Dr FM's physical exam noted the patient's abdomen as soft with diffuse tenderness, no masses, and no rebounding or significant guarding. Dr FM's assessment was "subacute abdominal pain, etiology uncertain" and questioned possible food poisoning. Dr FM ordered an abdominal ultrasound and lab work. The patient was advised to call if the pain worsened or if he was unable to hold down food or liquids.

The patient had his ultrasound and lab work performed the next day. The ultrasound report noted "mild hepatomegaly," but also concluded with a finding of "minimal free fluid in the right lower quadrant with possible thickened bowel in this area.
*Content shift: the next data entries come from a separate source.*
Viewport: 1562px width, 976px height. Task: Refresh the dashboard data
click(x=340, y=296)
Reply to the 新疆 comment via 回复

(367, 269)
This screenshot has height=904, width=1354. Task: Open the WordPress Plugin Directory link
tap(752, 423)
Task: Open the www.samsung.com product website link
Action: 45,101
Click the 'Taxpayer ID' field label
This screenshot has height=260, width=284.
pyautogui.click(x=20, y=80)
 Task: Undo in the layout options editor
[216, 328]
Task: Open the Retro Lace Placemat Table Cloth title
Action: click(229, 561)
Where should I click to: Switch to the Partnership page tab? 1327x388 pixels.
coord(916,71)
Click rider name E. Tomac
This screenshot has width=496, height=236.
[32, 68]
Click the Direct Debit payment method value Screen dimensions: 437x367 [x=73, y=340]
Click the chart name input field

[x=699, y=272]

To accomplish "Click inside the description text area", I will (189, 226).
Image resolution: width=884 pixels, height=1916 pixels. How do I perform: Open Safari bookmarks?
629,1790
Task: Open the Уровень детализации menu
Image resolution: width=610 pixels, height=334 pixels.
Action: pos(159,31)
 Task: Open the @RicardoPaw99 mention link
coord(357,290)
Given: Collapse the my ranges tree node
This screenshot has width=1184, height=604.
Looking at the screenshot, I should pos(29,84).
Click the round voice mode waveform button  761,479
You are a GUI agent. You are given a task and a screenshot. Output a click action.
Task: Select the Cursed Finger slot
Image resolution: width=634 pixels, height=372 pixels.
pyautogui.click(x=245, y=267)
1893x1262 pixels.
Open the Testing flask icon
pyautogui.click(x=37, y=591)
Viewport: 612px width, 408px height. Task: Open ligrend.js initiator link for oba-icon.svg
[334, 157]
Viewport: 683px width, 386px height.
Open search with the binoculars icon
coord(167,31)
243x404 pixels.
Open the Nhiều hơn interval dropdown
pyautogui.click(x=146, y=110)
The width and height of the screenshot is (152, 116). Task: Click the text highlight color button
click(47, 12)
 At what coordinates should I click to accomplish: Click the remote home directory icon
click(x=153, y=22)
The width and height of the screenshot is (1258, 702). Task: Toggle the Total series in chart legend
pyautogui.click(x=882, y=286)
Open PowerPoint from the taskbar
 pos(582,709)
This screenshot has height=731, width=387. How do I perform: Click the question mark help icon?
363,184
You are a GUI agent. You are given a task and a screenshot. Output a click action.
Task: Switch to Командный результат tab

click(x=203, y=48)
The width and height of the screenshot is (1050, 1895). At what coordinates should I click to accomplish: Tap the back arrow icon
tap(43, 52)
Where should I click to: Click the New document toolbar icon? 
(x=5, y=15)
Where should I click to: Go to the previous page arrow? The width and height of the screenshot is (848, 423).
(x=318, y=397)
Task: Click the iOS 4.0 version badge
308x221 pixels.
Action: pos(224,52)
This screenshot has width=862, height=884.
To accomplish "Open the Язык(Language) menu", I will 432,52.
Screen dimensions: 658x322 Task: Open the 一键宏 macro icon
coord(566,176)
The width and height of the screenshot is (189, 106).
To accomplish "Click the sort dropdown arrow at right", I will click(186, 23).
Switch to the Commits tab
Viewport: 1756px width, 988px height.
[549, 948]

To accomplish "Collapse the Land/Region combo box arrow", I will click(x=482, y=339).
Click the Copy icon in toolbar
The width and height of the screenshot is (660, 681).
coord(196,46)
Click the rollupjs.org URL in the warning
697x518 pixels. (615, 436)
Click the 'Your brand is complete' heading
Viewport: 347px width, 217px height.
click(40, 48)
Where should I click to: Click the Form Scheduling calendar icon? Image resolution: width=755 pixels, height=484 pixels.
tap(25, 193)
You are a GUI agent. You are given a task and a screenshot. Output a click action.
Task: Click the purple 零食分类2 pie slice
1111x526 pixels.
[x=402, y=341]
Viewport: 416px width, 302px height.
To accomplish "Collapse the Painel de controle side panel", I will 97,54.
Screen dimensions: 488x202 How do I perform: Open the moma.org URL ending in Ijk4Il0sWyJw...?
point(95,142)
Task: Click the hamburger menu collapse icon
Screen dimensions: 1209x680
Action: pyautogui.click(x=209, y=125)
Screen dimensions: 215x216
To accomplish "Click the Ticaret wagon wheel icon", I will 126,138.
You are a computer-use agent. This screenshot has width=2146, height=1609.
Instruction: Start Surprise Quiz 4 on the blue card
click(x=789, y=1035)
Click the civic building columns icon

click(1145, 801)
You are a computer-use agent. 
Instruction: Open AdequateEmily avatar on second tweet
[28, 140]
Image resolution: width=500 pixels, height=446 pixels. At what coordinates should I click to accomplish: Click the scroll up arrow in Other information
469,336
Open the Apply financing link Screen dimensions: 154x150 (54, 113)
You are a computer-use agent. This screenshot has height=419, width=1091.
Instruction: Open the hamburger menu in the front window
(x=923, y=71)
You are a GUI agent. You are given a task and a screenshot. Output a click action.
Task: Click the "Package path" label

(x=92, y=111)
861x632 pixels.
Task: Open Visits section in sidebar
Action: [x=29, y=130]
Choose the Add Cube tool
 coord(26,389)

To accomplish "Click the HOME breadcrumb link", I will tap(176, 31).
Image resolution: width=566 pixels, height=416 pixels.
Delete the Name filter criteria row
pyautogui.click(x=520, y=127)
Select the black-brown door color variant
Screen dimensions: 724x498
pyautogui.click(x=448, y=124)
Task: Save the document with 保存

CT correlation could be helpful." The interpreting physician signed and released the report on the day of the procedure at 5:43 PM.

Medscape Editor's Key Notes:

• Make an effort to contact patients after their initial visit to check the status of their condition.

• Require staff to check in with patients who miss follow-up appointments and attempt to reschedule them.

• Diligently pursue each part of a patient's care plan to confirm an earlier impression or to defend a change in the treatment course.

The report on the lab samples collected that same day showed an elevated white blood cell (WBC) count of 16.9 and an elevated glucose value of 260. There was some evidence, however, that Dr FM did not receive those results until they were sent to him by fax more than a week after the patient's visit.